Something protective stirred in him, something he didn’t want to acknowledge. There’d been only trouble down that path last time he trod it. May Worth wasn’t for him. She was beautiful and headstrong, naïvely confident that she could overcome anything. That was what money and a good family could do for a person—create the innate belief that you were as close to immortal as one could get. There wasn’t anything you couldn’t conquer. He didn’t want the world to crush that out of May.

They stood in silence, the wind picking up around them. May shielded her eyes and looked towards the empty road, Beatrice and her dubious husband forgotten. ‘You think he’ll come.’ She let out a deep breath.

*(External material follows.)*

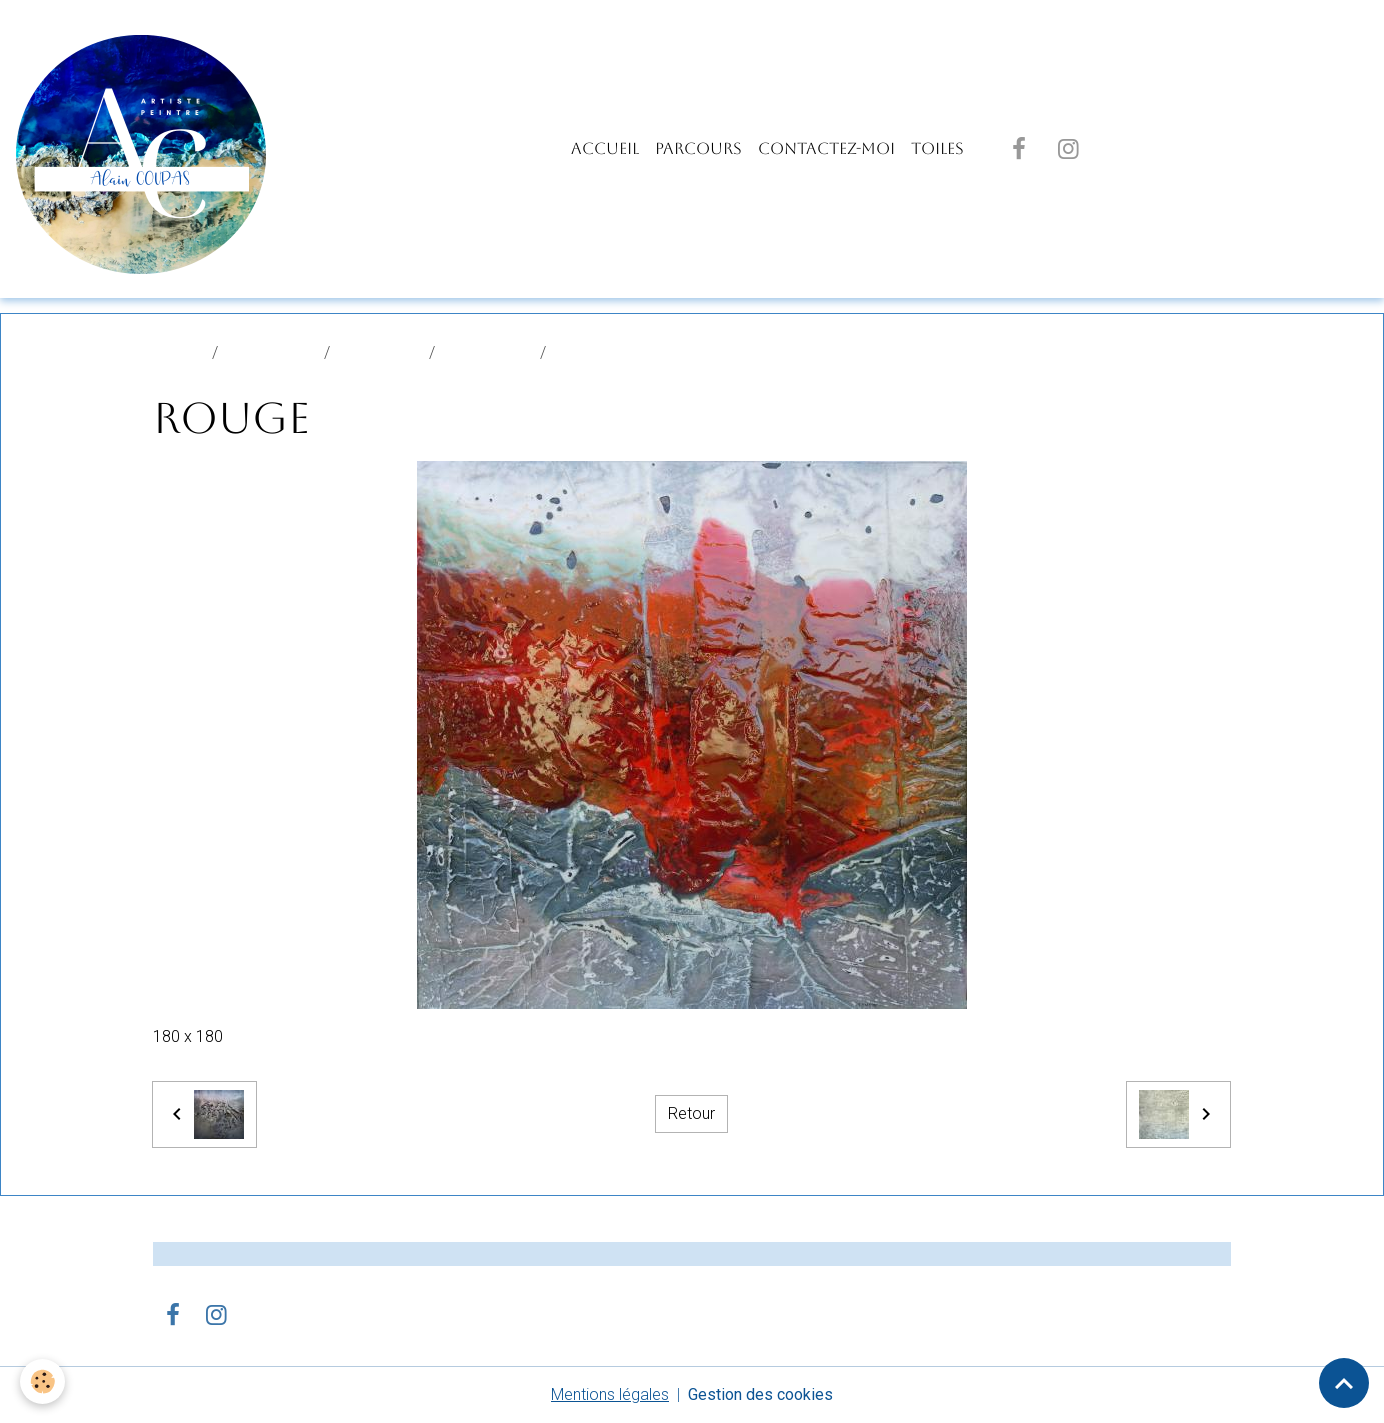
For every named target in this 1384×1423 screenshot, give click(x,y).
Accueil (605, 148)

‘Yes, I do. But I’ll be here, May. You needn’t worry.’ In that moment he wished it were all different; that he hadn’t been born a poor, Irish street rat, the unwanted son of a St Giles whore, or that he hadn’t aspired above his station, that Cabot Roan didn’t pose a threat to her, that he hadn’t had to come here and endure the exquisite torture of being in her presence. It was a moment’s whimsy only. All he had to do was remember how they parted and the anger would come rushing back, the resentment. In the end, class and wealth and privilege had all proven too big of a chasm to cross. When it had counted, she hadn’t wanted him. Even five years later, she still looked at him as if he was the biggest mistake she’d ever made.

‘I wouldn’t have come if it hadn’t been for Preston.’ Perhaps if he defined the rules out loud they would serve as a clarification of the boundaries for both of them; a clarification they both needed if there was to be no repeat of their previous foolishness. That might be excused as the folly of the youth. But now? Now, there would be no excuse. They both knew better. ‘This is strictly business, May.’

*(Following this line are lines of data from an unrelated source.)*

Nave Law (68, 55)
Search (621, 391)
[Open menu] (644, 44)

She glared. ‘I know. You’ve made that abundantly clear.’ She turned towards the cottage and this time, he let her go, pretending the rules would indeed succeed in preventing disaster from striking twice.

Who was he kidding? The rules had never held any power over him, not where May was concerned. After all, despite her protests to the contrary, he’d seen her pulse beat fast at his nearness and his own thoughts had wandered towards nostalgia more than once. They were both in jeopardy here, rules or not. All it would take to shatter their fragile restraint would be for him to decide he wanted to try on that brand of foolishness one more time, just to be sure it didn’t fit.